Stored records:
.....

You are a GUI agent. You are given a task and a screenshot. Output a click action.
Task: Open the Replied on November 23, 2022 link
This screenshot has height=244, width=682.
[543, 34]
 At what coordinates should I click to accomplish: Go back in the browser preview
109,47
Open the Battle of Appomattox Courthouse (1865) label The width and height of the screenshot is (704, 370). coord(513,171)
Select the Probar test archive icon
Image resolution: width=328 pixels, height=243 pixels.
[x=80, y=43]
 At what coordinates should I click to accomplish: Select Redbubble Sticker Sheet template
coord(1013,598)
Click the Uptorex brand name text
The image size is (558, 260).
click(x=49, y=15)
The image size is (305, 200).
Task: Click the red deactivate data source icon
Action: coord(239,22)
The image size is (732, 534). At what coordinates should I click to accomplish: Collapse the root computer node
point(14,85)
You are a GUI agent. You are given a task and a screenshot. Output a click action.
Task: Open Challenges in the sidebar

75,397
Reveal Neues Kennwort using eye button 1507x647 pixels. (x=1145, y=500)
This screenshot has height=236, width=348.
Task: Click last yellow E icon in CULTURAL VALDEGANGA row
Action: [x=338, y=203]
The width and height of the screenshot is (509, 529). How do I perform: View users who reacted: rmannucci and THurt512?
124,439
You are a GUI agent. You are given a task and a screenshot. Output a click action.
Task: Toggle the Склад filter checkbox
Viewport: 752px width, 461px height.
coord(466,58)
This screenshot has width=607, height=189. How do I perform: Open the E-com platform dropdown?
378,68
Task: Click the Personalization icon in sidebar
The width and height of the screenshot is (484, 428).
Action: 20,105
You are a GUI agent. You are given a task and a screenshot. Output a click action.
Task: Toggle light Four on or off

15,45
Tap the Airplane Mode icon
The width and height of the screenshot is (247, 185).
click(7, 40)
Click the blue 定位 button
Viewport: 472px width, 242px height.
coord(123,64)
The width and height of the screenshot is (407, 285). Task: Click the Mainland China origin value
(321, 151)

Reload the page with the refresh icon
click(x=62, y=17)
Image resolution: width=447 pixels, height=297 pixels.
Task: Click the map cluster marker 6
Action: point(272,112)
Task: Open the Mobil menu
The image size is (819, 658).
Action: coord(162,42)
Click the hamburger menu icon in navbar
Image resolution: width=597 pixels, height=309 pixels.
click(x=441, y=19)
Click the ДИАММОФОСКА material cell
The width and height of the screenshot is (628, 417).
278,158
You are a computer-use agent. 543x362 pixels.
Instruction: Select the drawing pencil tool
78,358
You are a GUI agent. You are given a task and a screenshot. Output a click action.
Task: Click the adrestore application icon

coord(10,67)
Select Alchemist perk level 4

.....

**DIRECTIONS FOR THIS TASK:** In the entries, the line containing "The width and height of the screenshot is (247, 185)." and every line after it through the last are to be duplicated exactly, and no other line is to be included.

**SOLUTION TO THE PROBLEM:**
The width and height of the screenshot is (247, 185).
click(7, 40)
Click the blue 定位 button
Viewport: 472px width, 242px height.
coord(123,64)
The width and height of the screenshot is (407, 285). Task: Click the Mainland China origin value
(321, 151)

Reload the page with the refresh icon
click(x=62, y=17)
Image resolution: width=447 pixels, height=297 pixels.
Task: Click the map cluster marker 6
Action: point(272,112)
Task: Open the Mobil menu
The image size is (819, 658).
Action: coord(162,42)
Click the hamburger menu icon in navbar
Image resolution: width=597 pixels, height=309 pixels.
click(x=441, y=19)
Click the ДИАММОФОСКА material cell
The width and height of the screenshot is (628, 417).
278,158
You are a computer-use agent. 543x362 pixels.
Instruction: Select the drawing pencil tool
78,358
You are a GUI agent. You are given a task and a screenshot. Output a click action.
Task: Click the adrestore application icon

coord(10,67)
Select Alchemist perk level 4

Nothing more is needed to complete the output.